[Stored records]
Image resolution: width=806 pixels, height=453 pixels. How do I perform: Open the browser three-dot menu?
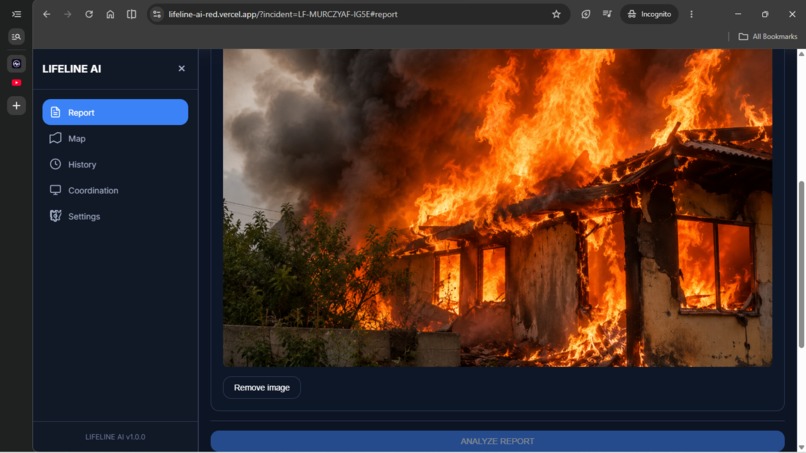691,14
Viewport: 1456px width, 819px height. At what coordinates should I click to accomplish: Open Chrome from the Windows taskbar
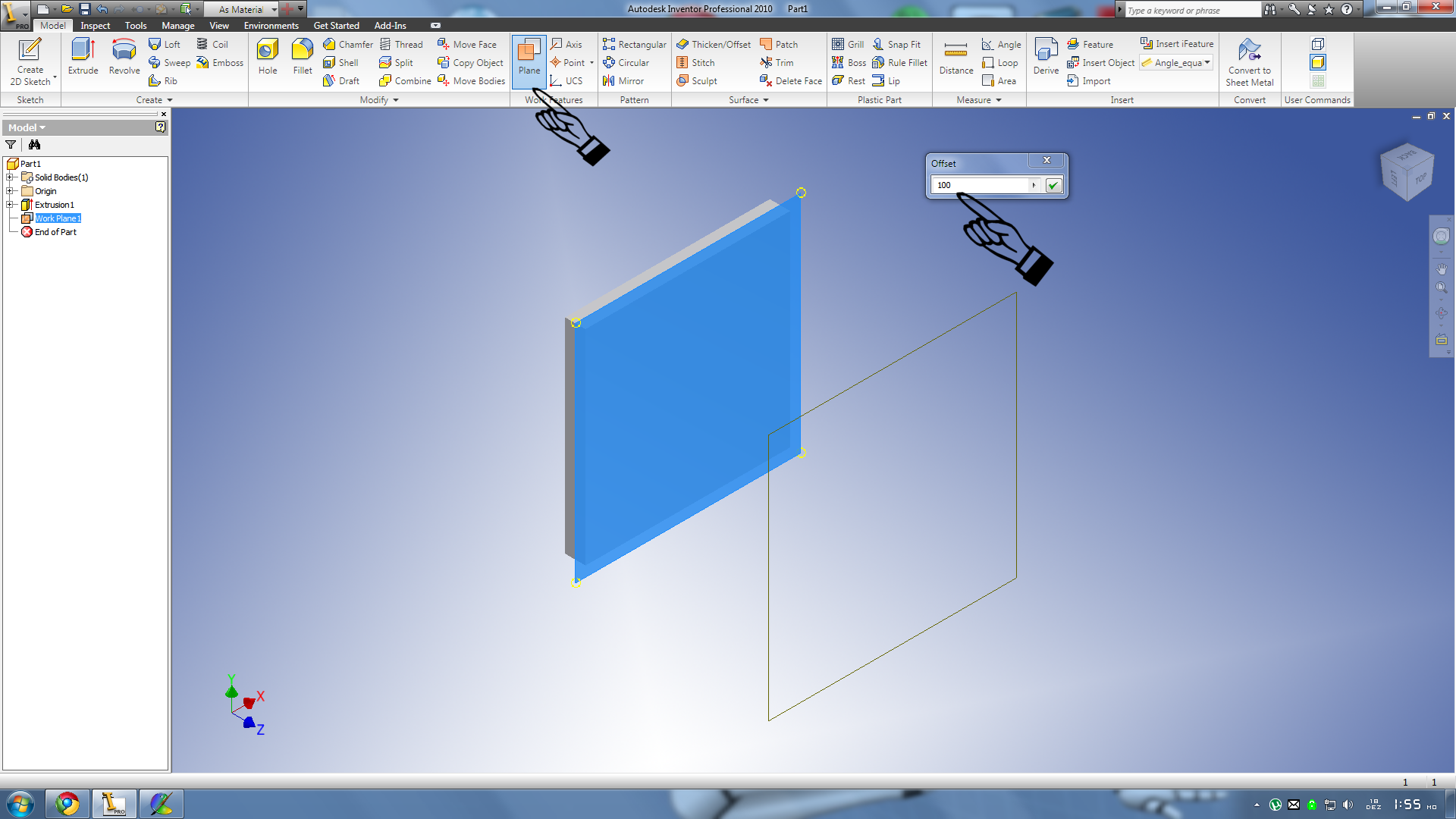[x=67, y=804]
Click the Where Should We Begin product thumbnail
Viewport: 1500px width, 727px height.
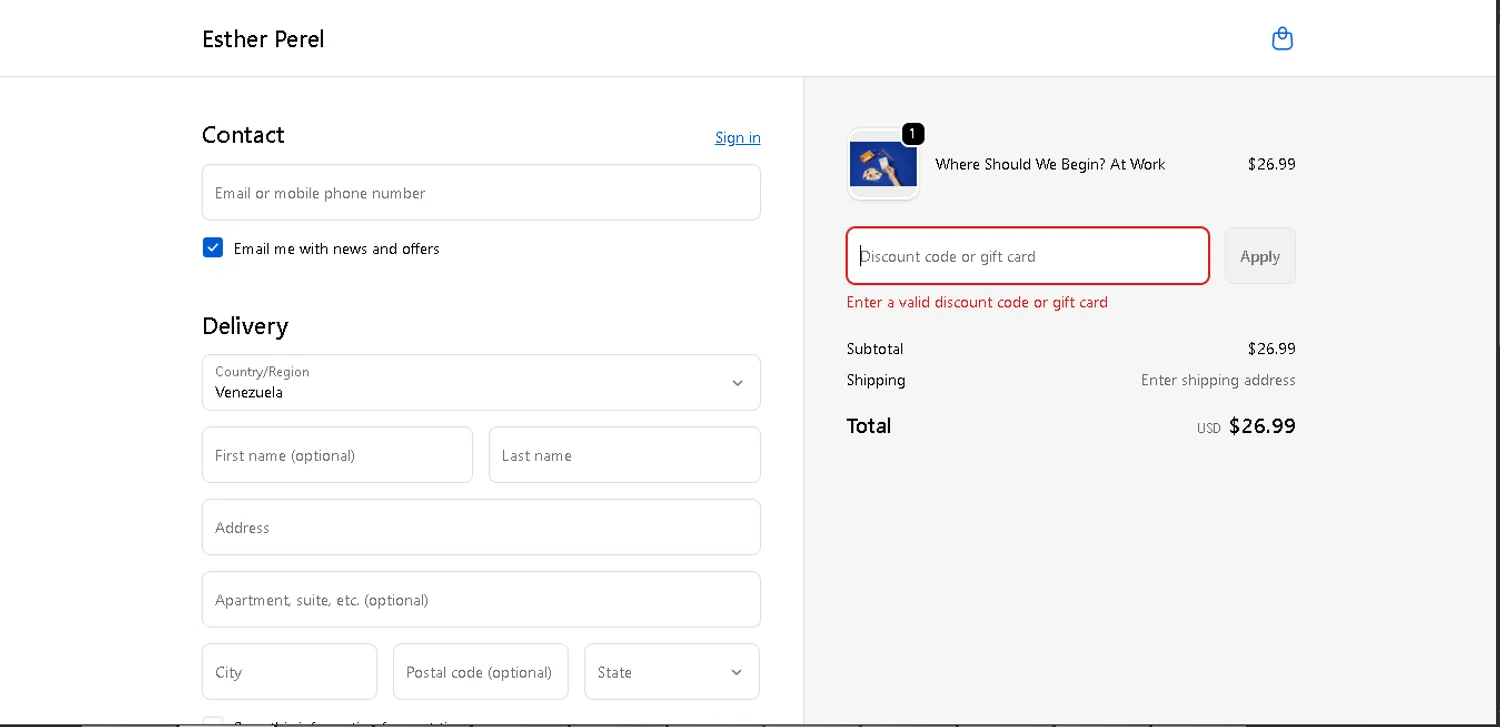(883, 165)
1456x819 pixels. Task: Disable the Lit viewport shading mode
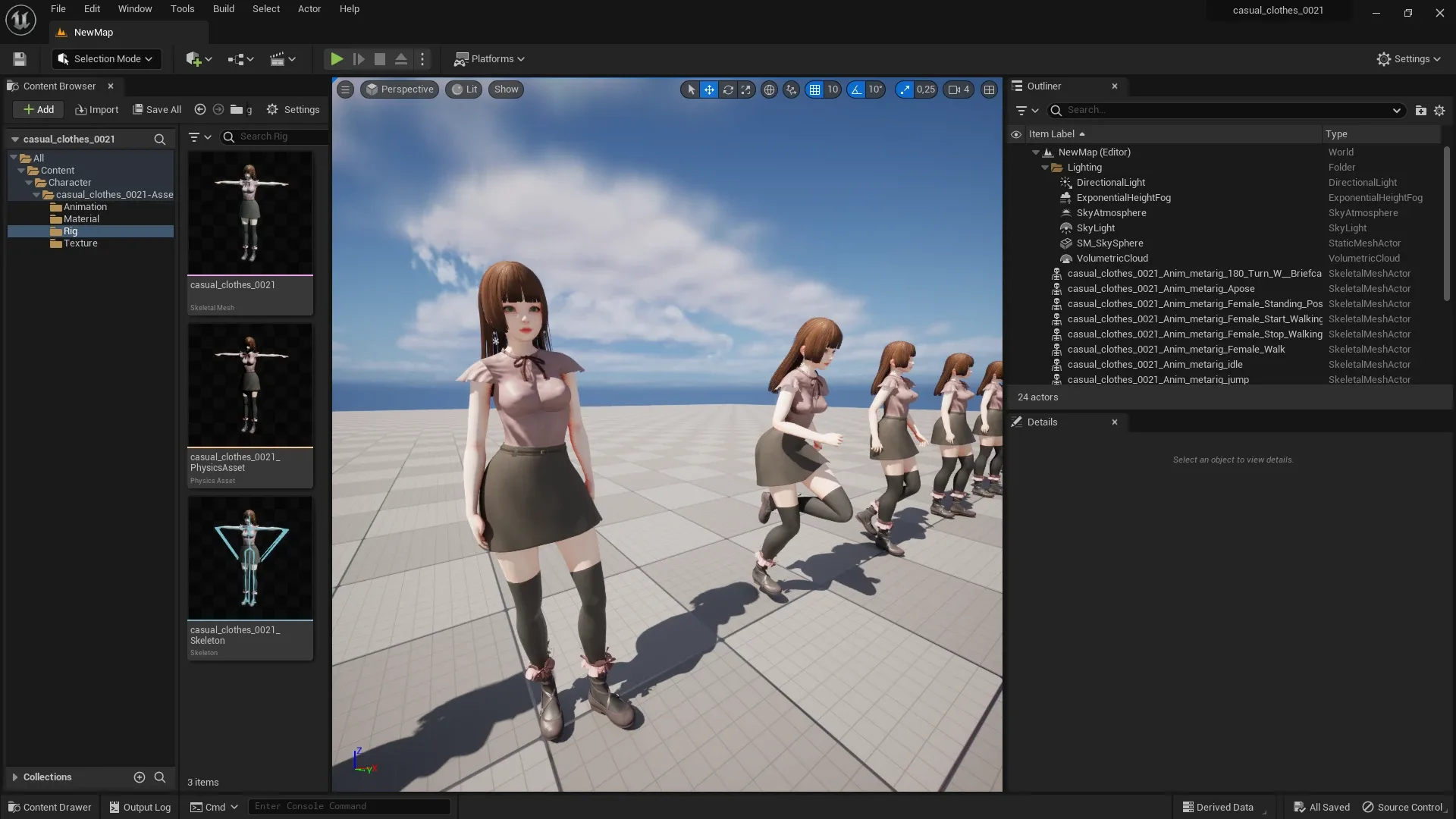point(464,89)
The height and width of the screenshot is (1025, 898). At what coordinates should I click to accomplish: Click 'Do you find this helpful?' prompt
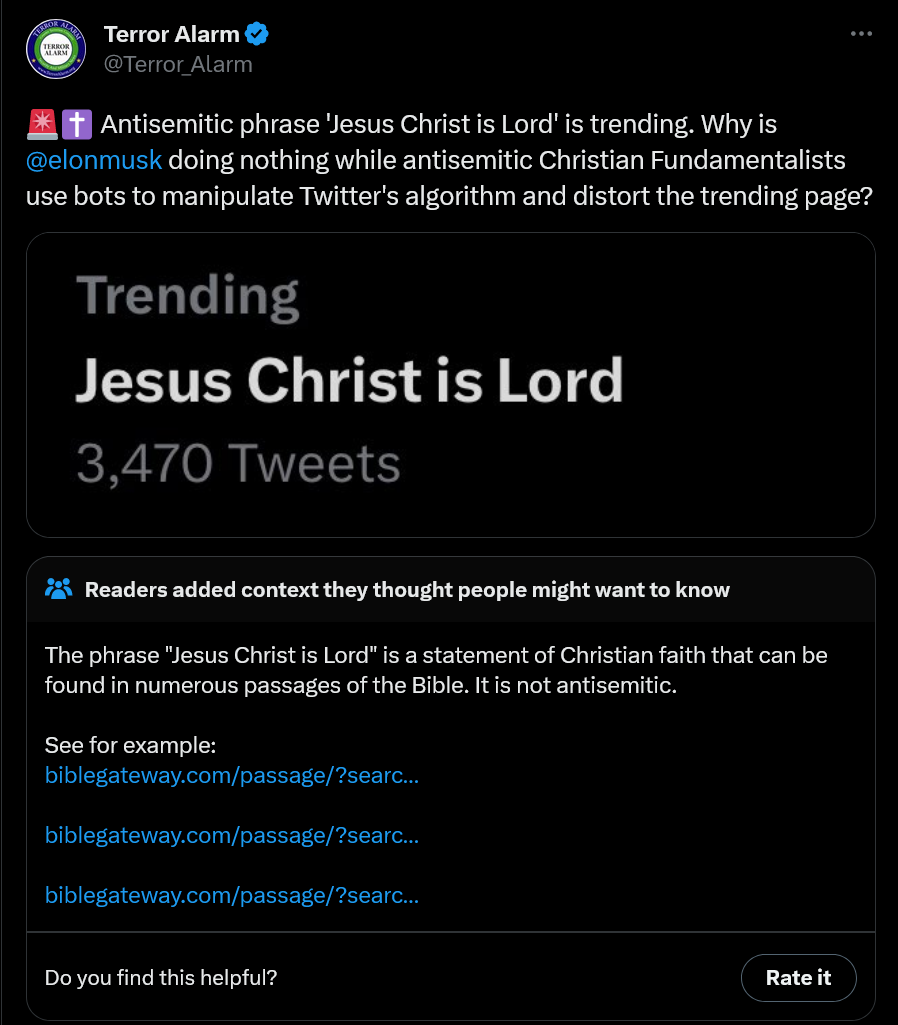(x=161, y=977)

## WHAT IS BEING ASKED
Reproduce the data above word for word, starting at its first line and ending at the line that contains "point(464,89)", with both ends included. Leave the pictures out.

## RESULT
Image resolution: width=806 pixels, height=453 pixels. How do I perform: Open the browser three-dot menu?
691,14
Viewport: 1456px width, 819px height. At what coordinates should I click to accomplish: Open Chrome from the Windows taskbar
[x=67, y=804]
Click the Where Should We Begin product thumbnail
Viewport: 1500px width, 727px height.
(883, 165)
1456x819 pixels. Task: Disable the Lit viewport shading mode
point(464,89)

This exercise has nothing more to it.